A las pocas semanas, la baja médica es una consecuencia lógica. Luego se complican las cosas. Primero. En el Ministerio del Interior, desde donde la llaman para tres citas que son «tres interrogatorios: que si estaba en tal o cual vagón, que si qué vi… ¡Yo qué sé si estaba en el primer o en el tercer vagón!».
«Estaba muy triste»
Segundo. Las cosas se ponen muy feas con su marido. Se separan. «Yo estaba muy mal, entré en hiperactividad, perdí 20 kilos, estaba muy triste y él no pudo estar a la altura de las circunstancias». Luego la despiden de su empresa de cartografía y sufre un cáncer de mama del que sale después de meses de terapia. No todo es malo. Un día de tratamiento, le llega la indemnización como una contra ola de buena suerte, aunque no tanta. El dinero llega «para poder vivir en paro sin perder la casa, poco más», pero atrae «a muchos interesados» que se acercan a ella como presuntas parejas pero «que van a lo que van». Ahora no trabaja como tal, pero cuida de la madre de una víctima de los atentados aquejada de Alzheimer. «Despertarla cada mañana con un beso no es un deber, sino un honor, una manera de devolver algo a todos los que se fueron, algo de esa buena suerte que tuve». Es la única ocasión de la entrevista en la que a Araceli se le humedecen los ojos. «Los que se fueron son los 192 que me cuidan, que me inspiran y que vienen conmigo todos los días. Intento pensar en ellos. No ver más trozos de carne ni miembros mutilados, sino sonrisas y vidas truncadas».

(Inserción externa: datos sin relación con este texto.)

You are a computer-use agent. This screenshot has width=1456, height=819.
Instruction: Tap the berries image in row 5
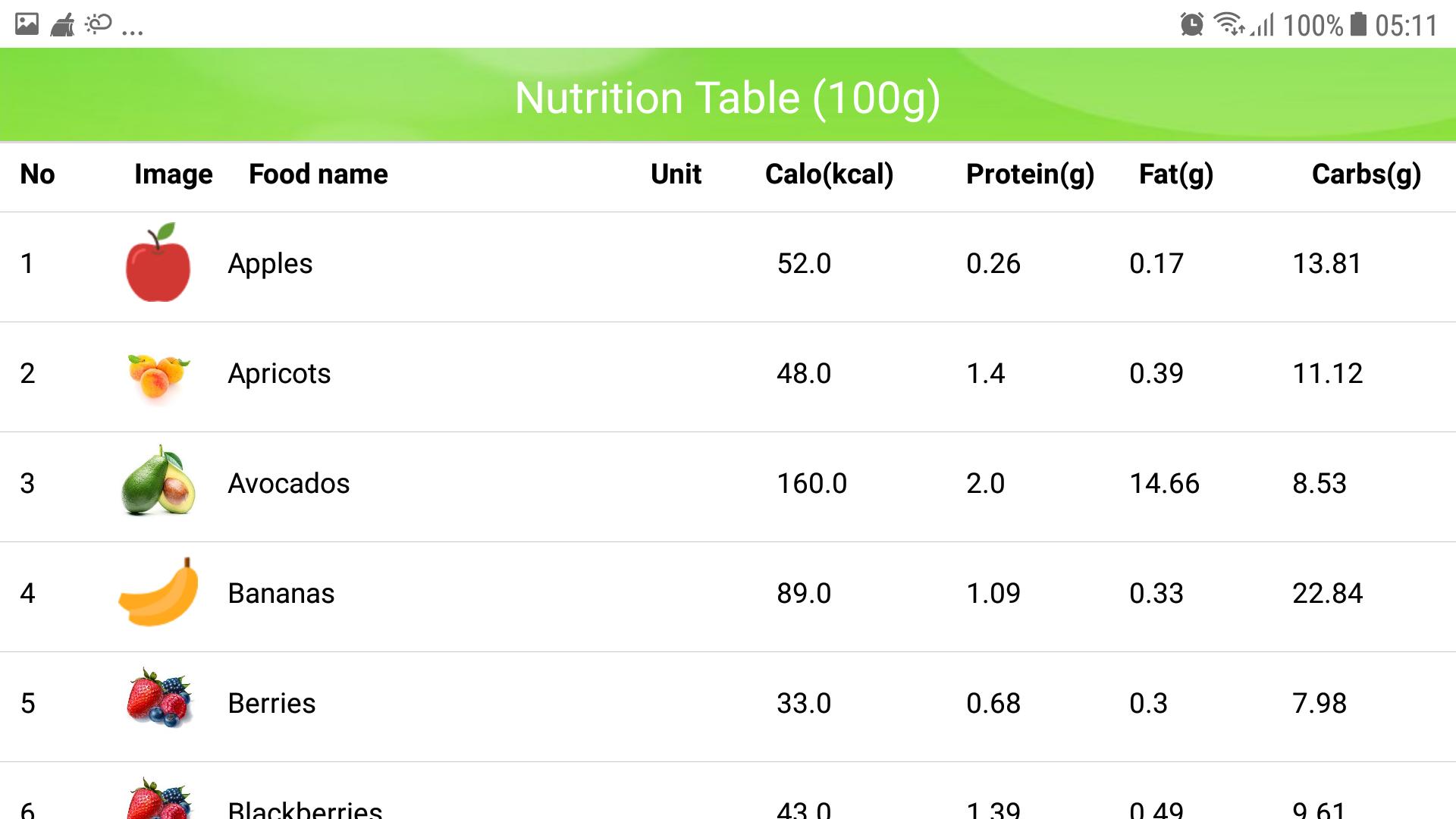[159, 698]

Araceli, en tratamiento psicológico con la Asociación 11M , es ahora «menos alegre», más confiada, se pone a llorar hasta con las escenas más tontas de las películas, como si llorase a cataratas todo lo que pasó y si en un parque de atracciones simulan una explosión, sale corriendo como alma que lleva el diablo. Ya no corre para llegar a un tren, un avión o un autobús. Tampoco duerme de un tirón, pues se cuelan en su descanso trenes vacíos, como una imagen del desierto que ha tenido que cruzar desde entonces. También está más decepcionada, aunque después de sobrevivir a tres mochilas de explosivos, un divorcio, un despido y un cáncer, ha aprendido una lección muy importante gracias a ese deseo de buscar siempre el lado bueno a las cosas: «Ahora sé que soy capaz de salir viva de cualquier situación. La vida es una carrera de obstáculos y vendrán más, pero chico… con todo se puede».